» **TASK DESCRIPTION**: Produce an exact copy of all the data below, dropping every image.

» **RECORDS PROVIDED**:
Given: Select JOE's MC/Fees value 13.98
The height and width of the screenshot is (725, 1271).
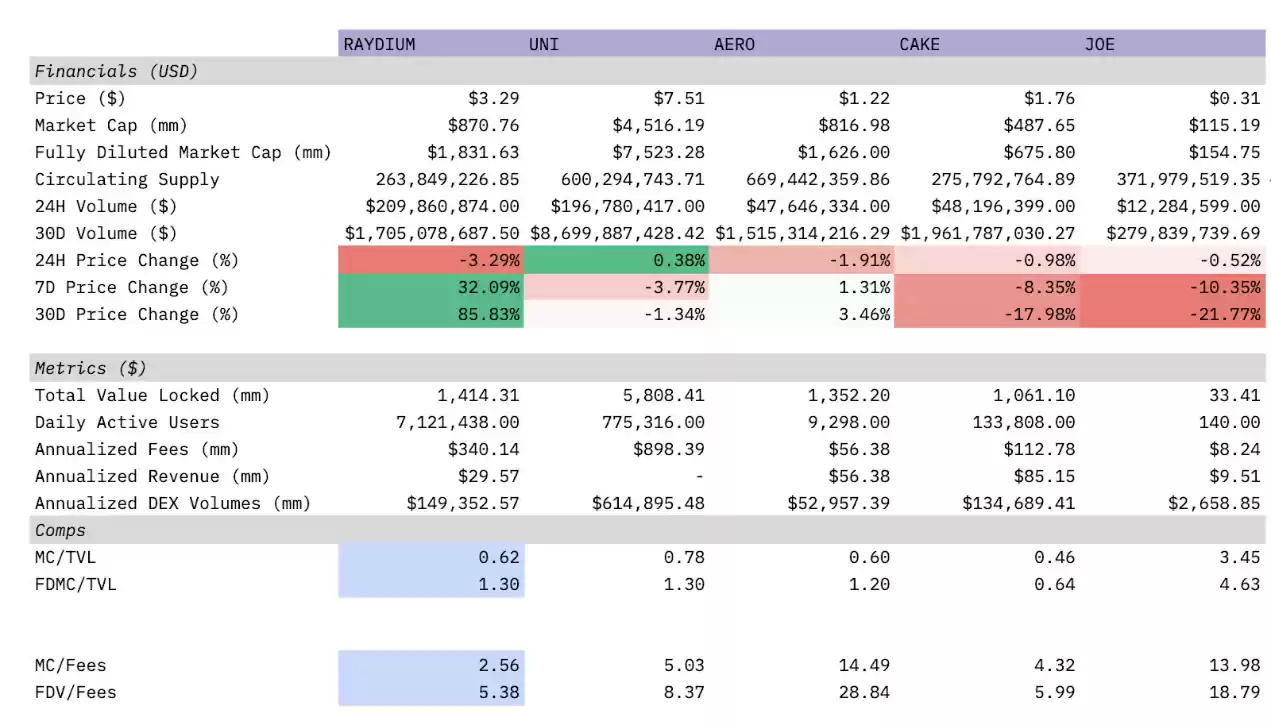Looking at the screenshot, I should pos(1239,665).
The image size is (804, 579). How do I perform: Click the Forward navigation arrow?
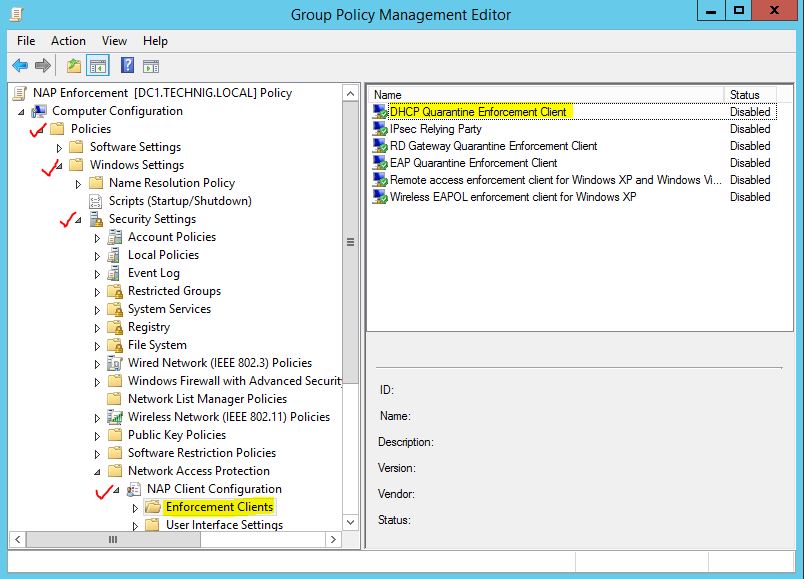click(x=42, y=65)
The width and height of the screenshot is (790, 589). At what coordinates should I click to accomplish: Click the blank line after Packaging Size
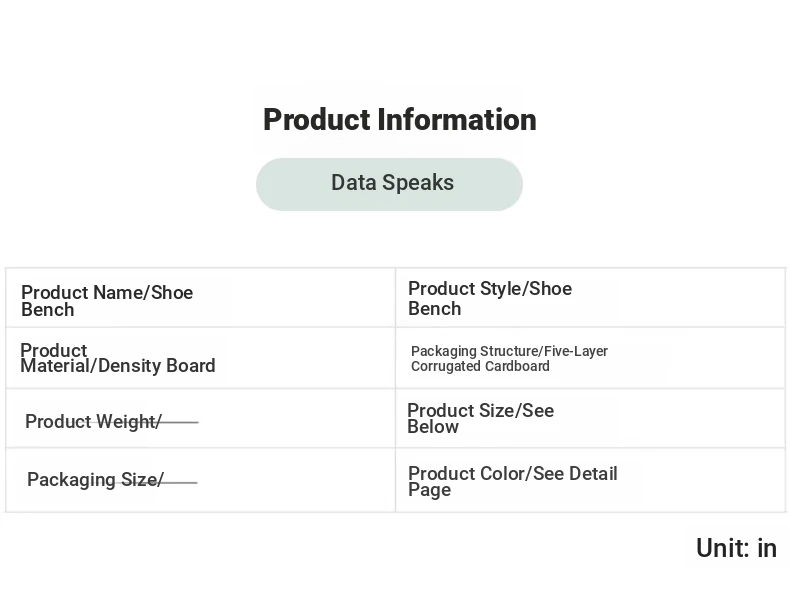tap(180, 482)
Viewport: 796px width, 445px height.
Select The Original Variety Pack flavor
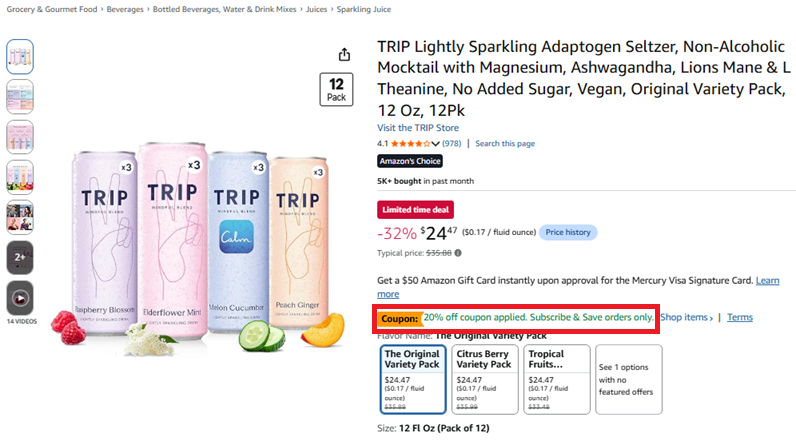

» **TASK ANSWER**:
Given: Select JOE's MC/Fees value 13.98
The height and width of the screenshot is (725, 1271).
Looking at the screenshot, I should pos(1239,665).
The image size is (804, 579). How do I perform: Click the Forward navigation arrow?
click(x=42, y=65)
The width and height of the screenshot is (790, 589). At what coordinates should I click to accomplish: Click the blank line after Packaging Size
tap(180, 482)
Viewport: 796px width, 445px height.
Select The Original Variety Pack flavor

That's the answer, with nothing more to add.